My NCT group are great, we are all EBF and are supporting each other. Our Whatsapp was crazy in those early weeks 24/7.

You need friends to support and check if you have a local BF support group. Ours has a physical meet up weekly and an active facebook group, they are a godsend. I also live in an area where MW and HV support BF brilliantly.

YukoandHiro · 04/03/2020 10:51
  1. What happens pre birth is no indication of your ability to feed. 99 per cent of women can breastfeed their child with the right support - the beat thing you can do now is work out where your local bf support groups are and join a couple of Facebook support groups such as "Can I breastfeed it in?" These are full of women with years of experience who can help you though the early months.
  1. That's not something you need to decide on now. I also felt strongly I didn't want to feed beyond 6 months, yet here I am still bf my 2.5 year old through a second pregnancy. Wait and see how it works out for the two of you. You can stop whenever it feels right for you.
  1. You can express milk and go out for a while, no problem. Also, if you didn't feel like being separated, newborns are remarkably portable - bf shouldn't stop you getting out and about in the early months.
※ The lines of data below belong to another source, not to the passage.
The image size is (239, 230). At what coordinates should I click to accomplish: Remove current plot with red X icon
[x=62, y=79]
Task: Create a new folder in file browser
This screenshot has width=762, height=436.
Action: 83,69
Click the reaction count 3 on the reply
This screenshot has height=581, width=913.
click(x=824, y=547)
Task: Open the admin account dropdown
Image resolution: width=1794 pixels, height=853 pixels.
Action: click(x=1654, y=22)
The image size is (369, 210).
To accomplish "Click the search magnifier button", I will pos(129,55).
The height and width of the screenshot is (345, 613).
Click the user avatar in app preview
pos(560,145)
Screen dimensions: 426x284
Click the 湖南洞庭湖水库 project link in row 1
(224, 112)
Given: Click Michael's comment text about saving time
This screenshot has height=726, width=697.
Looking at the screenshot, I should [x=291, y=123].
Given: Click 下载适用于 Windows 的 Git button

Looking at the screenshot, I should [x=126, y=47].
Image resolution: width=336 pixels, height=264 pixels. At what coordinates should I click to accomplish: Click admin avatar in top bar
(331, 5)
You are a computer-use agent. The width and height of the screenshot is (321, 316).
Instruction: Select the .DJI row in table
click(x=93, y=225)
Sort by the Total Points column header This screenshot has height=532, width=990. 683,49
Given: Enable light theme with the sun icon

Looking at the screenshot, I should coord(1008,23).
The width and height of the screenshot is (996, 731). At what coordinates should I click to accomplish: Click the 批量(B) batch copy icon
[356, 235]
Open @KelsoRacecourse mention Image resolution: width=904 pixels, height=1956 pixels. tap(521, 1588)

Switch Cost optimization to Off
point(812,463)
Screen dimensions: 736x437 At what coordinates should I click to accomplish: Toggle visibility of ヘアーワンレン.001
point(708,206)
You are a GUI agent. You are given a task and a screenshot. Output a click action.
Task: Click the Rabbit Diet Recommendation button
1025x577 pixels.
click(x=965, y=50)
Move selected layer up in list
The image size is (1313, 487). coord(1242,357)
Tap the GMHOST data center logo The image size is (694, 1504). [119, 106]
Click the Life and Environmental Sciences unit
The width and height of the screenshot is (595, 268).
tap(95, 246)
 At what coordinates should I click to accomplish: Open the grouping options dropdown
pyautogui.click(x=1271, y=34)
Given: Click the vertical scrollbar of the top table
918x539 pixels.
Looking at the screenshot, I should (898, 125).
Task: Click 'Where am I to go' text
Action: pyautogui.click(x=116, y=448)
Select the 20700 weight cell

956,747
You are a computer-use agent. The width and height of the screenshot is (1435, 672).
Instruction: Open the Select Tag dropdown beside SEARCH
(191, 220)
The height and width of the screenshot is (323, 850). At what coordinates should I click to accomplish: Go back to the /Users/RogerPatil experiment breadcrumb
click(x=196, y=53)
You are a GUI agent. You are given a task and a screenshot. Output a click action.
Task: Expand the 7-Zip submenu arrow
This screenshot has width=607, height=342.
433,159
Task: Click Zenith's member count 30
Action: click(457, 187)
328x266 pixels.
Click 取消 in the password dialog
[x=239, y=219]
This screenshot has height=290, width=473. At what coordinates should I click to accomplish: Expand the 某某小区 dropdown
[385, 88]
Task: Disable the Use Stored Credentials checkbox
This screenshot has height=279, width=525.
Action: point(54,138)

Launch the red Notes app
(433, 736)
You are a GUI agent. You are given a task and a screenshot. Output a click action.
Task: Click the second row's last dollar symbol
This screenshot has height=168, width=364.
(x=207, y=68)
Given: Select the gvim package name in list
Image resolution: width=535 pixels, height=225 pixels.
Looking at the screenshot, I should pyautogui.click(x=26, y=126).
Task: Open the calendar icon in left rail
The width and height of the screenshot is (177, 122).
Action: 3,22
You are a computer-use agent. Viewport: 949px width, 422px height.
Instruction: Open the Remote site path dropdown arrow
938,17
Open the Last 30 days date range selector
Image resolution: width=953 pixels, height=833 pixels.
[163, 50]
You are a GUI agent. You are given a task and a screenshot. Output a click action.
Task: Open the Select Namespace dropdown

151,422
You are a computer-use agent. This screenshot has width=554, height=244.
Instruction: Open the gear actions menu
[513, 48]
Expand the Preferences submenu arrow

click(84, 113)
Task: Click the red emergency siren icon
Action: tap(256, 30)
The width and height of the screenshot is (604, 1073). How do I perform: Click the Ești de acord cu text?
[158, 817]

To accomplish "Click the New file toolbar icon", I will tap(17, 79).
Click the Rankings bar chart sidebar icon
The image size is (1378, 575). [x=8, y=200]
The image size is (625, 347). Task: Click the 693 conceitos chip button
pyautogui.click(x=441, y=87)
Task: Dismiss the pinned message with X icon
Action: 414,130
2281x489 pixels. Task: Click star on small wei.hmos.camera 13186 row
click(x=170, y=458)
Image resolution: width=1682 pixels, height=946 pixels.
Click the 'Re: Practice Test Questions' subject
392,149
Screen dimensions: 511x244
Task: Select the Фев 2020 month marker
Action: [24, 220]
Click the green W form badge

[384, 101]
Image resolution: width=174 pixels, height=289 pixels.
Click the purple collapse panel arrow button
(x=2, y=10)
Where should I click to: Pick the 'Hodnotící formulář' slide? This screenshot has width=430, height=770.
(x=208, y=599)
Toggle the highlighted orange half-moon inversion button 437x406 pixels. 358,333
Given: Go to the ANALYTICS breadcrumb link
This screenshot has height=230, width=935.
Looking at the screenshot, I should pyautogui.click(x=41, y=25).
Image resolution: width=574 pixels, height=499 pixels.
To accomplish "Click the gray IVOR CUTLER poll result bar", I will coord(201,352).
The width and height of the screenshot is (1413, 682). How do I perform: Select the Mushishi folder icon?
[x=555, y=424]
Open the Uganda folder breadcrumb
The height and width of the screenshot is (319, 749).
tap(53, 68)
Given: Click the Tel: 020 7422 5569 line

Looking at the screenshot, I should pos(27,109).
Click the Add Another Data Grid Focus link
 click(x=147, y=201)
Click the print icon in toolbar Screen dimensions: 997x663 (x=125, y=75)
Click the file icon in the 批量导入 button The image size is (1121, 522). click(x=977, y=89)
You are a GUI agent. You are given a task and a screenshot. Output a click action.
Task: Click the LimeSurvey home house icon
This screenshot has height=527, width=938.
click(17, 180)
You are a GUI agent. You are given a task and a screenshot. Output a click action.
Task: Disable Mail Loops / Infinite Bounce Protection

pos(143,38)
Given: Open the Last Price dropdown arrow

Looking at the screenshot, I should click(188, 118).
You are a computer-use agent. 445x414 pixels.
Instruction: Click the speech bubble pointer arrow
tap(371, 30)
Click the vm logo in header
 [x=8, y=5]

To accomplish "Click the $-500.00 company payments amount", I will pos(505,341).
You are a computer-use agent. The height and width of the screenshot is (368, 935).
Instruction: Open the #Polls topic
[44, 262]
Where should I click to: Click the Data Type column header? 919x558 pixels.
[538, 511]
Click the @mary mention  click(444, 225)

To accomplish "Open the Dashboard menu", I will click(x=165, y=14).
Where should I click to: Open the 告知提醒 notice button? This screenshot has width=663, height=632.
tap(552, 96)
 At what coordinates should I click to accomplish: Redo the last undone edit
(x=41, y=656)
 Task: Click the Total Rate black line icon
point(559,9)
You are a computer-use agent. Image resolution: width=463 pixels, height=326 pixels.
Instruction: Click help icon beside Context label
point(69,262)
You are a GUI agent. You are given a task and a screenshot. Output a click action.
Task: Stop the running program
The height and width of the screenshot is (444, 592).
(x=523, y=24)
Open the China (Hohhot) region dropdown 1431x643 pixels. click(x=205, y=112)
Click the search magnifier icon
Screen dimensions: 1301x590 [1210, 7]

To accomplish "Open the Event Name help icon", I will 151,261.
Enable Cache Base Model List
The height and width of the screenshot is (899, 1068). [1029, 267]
In short the best advice I can give for starting feeding is to just to keep going day by day and see how you feel. And never give up on a bad day x

LimpLettice · 04/03/2020 12:36

PP have covered it all pretty well. It can take a good few days of pretty much constant feeding to get your milk in. Once it's there, you'll know!

I find an electric pump easiest, although neither of my kids have been great with a bottle. My DD never took a bottle, but from a few months was happy with a cup or just didn't bother.

I wanted to answer the brutal question. No lie, bf can be painful, but if it is, there's a reason. DD hurt, struggled through and later discovered a lip tie, which could've been easily resolved if I'd known what to look for and been proactive to ask. DS was a breeze, never a moments pain.

It is brutal from the perspective of the commitment in the early days. Cluster feeding to get your milk in, especially the 2nd / 3rd night can make you feel you'll never sleep again. But it passes. And after a few weeks, when it's settled, where you never have to get out of bed to make a feed, prepare a load of faff to go out, or sterilise anything, it all seems very worth it!

YukoandHiro · 04/03/2020 12:40

Great advice from @LimpLettice.

If it hurts like hell, get advice. My daughter had an undiagnosed posterior tongue tie ana I was in agony for about 9 weeks. It's totally possible to get through though.

Wheresmycider · 04/03/2020 12:41

If you do go back to work while still bf, it really doesnt take long for your body to learn a new pattern, be it only feeding early and late, or a mix of feeding and expressing.

Boobs are amazing!

YukoandHiro · 04/03/2020 12:43

@Megan2018 I'm jealous of your NCT group. Mine was, well, not so great. Most on bottles within a couple of months. Lots of pressure on me to drop bf if I as much as mentioned a problem/frustration. Also lots of chat about sleep training. Potty training before age 2. I had to just bite my lip as my parenting style was/is so different. It did mean I felt like I could never share worries.
I'm glad I ignored it all.
They have no idea I'm still feeling her at 2.5. Their minds would boggle.